Task to complete.
All lines from the one bearing "Given: Select the 神经外科、心外科 card" through the end of the data below must be printed exactly as they stand, with pictures removed.
■ ■ ■ ■ ■
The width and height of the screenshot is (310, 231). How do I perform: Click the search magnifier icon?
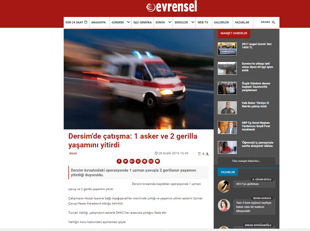pos(274,22)
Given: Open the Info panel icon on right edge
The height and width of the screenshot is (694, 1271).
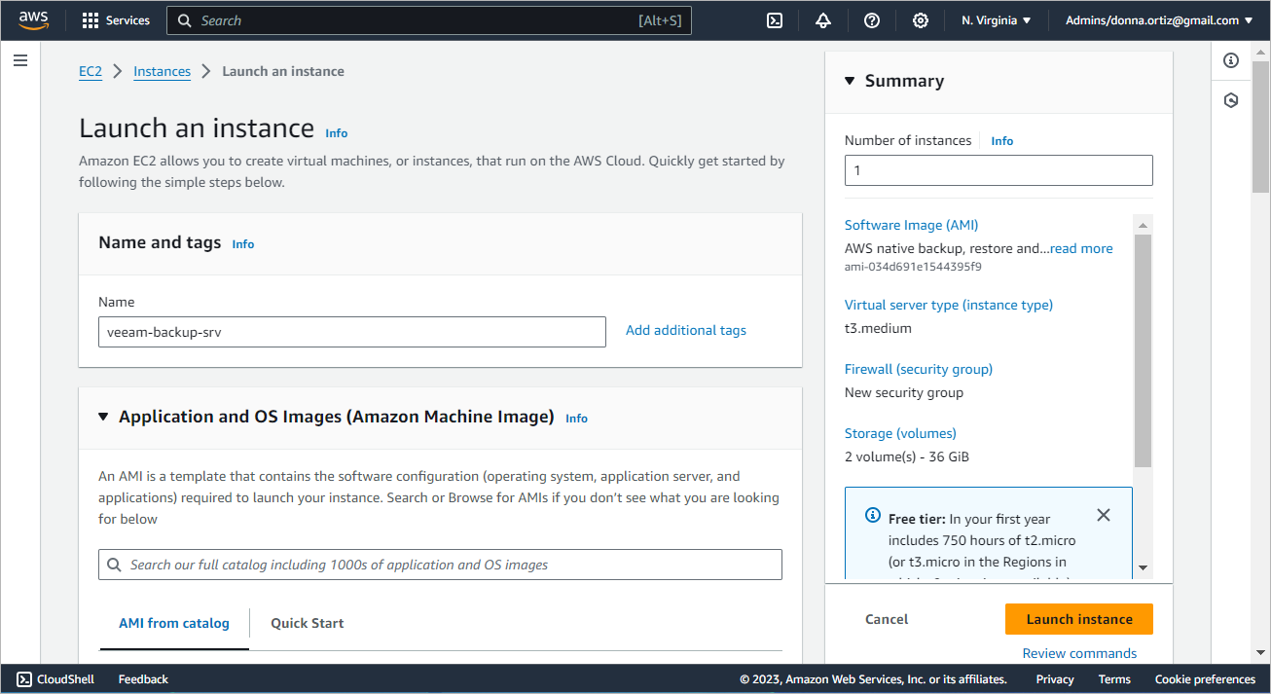Looking at the screenshot, I should pyautogui.click(x=1230, y=59).
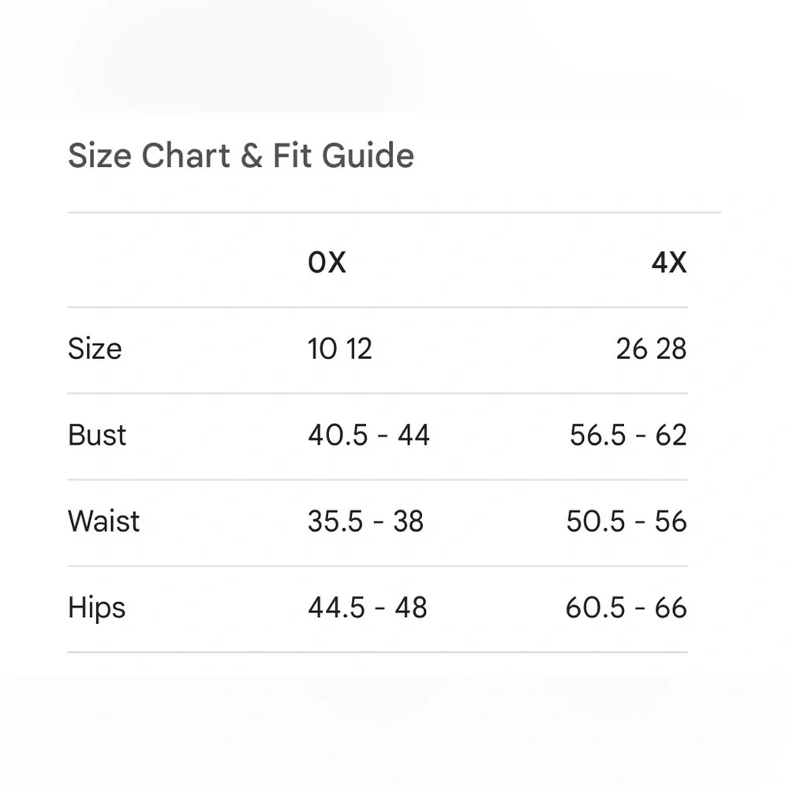This screenshot has width=789, height=789.
Task: Click the number 66 in Hips row
Action: click(x=671, y=608)
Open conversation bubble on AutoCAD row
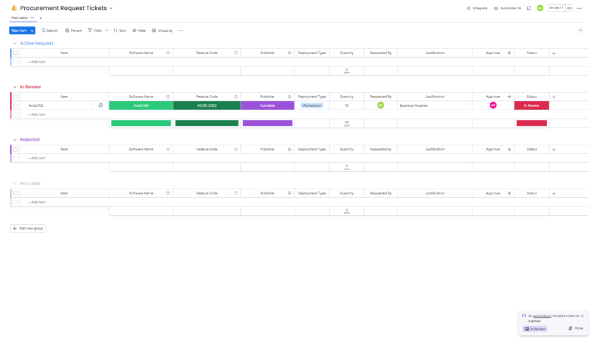Viewport: 590px width, 338px height. click(101, 106)
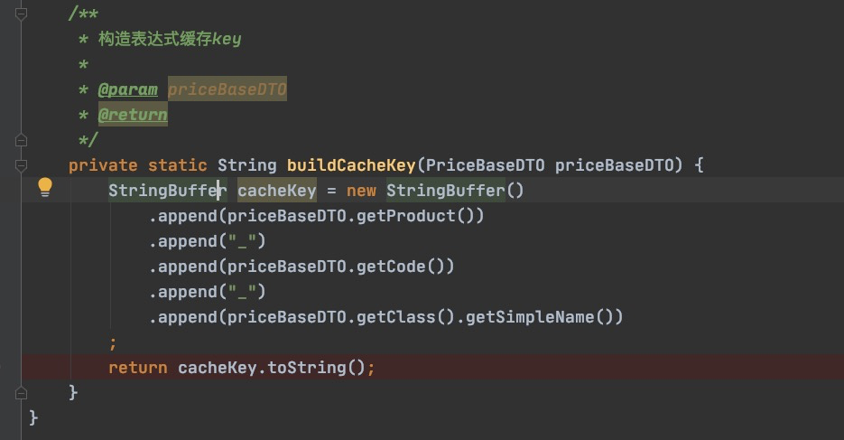844x440 pixels.
Task: Collapse the Javadoc comment at its opening line
Action: pyautogui.click(x=22, y=14)
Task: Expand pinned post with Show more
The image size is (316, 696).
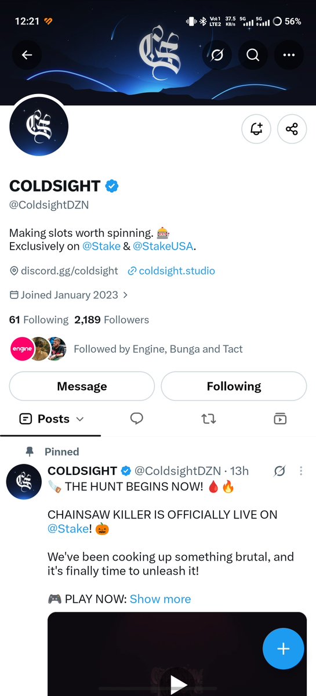Action: click(160, 599)
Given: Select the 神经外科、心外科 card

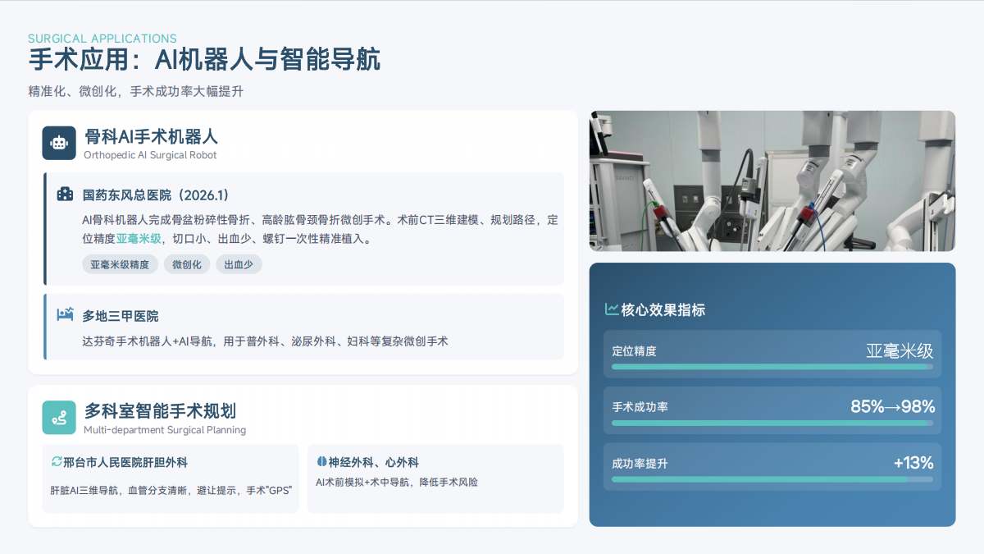Looking at the screenshot, I should pos(435,478).
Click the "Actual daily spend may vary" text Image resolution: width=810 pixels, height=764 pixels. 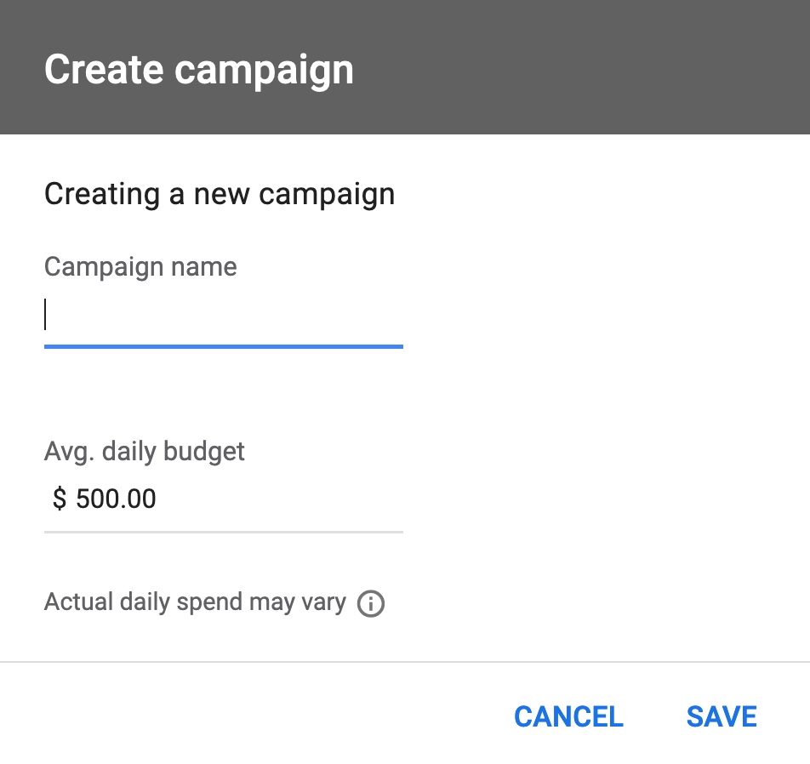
■ ■ ■ ■ ■
Solution for this problem.
Given: Select the 神经外科、心外科 card

Looking at the screenshot, I should pos(435,478).
Click the "Actual daily spend may vary" text Image resolution: width=810 pixels, height=764 pixels. 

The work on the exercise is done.